結婚契約書に延長の条文はありませんが~御曹司は契約妻を引き留めたい~
「香津美」

優しく声を掛けられて、ゆっくりと目を開ける。一瞬気のせいかと思ったが、顔を上げるとベッドの端に和海が座っていた。

「夢?」

和海のことを考えていたから夢でも見ているのかと呟くと、目の前の和海はふっと笑った。

「俺のことを夢で見るほど恋しいと思ってくれているならうれしいが、本物だ」
「今、何時ですか」
「もうすぐ十時になる」

言われて窓の方を見れば、カーテンから太陽の陽射しが差し込んでいる。

「和海さん、九州へ行っていたんじゃ・・」
「ああ、朝一番の飛行機に乗って、今帰ってきた」

上半身を起こすと、彼の言うとおりまだネクタイも外していない。

「帰りはもっと遅いと思っていました」

寝起きで髪もボサボサの姿を見られるのが恥ずかしくて、手でさっと整える。

「やだ、私、寝起きでグシャグシャ」
「香津美はどんな時も綺麗だよ」

歯の浮くような台詞を言われ赤くなる。

「うそ、からかっているのね」
「嘘じゃ無い。出会った時から香津美は綺麗だ」
「そんなことより、なぜこんな朝早く? お仕事が忙しいなら・・」
「言っていただろ、夕べは早く帰ってきてって。夕べのうちには帰れなくてごめん」

まさか自分がお願いしたから、出張から急いで帰ってきたというのか。

「結婚してから香津美があんな風に言うのは初めてだった。何かあるんだろうと思ったからね」

そうだっただろうかと思い、結婚してから和海に対して一度もそんなことを言っていなかったことに、自分でも初めて気づいた。

「まさか、気づいていなかった?」
「え、ええ・・だって、私は契約で結婚したのだもの。そんなこと言う権利なんてないわ」
「いくらそう思っていても、それくらいのお願いならいつでも聞いたのに」
「そ、そうなの?」

驚く香津美に仕方ないなと和海が苦笑いする。

「そこが香津美らしいと言えばそうだろうが、もう少し甘えくれてもいいぞ。いや、むしろもっと甘えて俺に寄りかかってほしい」

そう言って香津美の顔の横に手を滑り込ませ、親指で頬を撫でた。

「で、でも・・」
「俺はとっくに香津美の夫になりきっていたのに、香津美はまだ俺を本当の夫には思ってくれないのか」
「え?」

何を言っているんだろう。本当の夫?

「明日は、契約の日だな」
「え、あ、はい」
「香津美、俺と契約をし直そう。今度は無期限で」
「・・・え?」
「俺は、香津美とずっと夫婦でいたい。
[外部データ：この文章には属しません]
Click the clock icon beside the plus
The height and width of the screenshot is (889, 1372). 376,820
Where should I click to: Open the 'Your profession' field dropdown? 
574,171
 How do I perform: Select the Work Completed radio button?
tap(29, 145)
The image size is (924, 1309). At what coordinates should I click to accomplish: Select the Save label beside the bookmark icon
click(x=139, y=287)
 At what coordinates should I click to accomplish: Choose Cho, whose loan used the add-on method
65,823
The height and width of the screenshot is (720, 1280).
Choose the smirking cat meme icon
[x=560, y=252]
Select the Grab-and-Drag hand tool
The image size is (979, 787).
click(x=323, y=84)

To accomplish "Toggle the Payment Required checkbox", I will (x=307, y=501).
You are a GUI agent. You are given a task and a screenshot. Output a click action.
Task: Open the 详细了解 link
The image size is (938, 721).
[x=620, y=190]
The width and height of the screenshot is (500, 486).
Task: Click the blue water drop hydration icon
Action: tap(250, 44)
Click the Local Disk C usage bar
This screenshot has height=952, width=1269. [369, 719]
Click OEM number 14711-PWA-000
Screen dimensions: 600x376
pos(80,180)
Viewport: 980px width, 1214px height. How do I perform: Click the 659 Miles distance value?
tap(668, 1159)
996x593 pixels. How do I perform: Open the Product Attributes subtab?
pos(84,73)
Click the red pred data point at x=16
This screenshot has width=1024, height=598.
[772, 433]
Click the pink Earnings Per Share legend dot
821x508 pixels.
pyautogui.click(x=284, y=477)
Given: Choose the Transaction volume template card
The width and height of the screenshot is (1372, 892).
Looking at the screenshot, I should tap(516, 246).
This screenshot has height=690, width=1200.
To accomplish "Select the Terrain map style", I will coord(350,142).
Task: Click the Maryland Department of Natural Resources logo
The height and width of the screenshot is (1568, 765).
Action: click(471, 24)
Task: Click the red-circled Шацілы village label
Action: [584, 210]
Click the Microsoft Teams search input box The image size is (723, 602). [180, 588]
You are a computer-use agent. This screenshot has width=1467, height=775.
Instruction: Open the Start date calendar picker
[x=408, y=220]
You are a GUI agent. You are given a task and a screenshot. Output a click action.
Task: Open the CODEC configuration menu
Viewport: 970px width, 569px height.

離婚前提のではなく、ずっと夫婦でいられる契約を、香津美と結びたい」
「和海さん、それって・・」

香津美が呆然としていると、和海は立ち上がってズボンのポケットから小さな箱を取り出した。

「香津美、どうか俺とずっと夫婦でいてほしい。俺は君のことを心から愛している」

ベッドの傍で膝を突いて、箱を香津美の前に差し出す。蓋を開けると中にはダイヤのついた指輪が納められていた。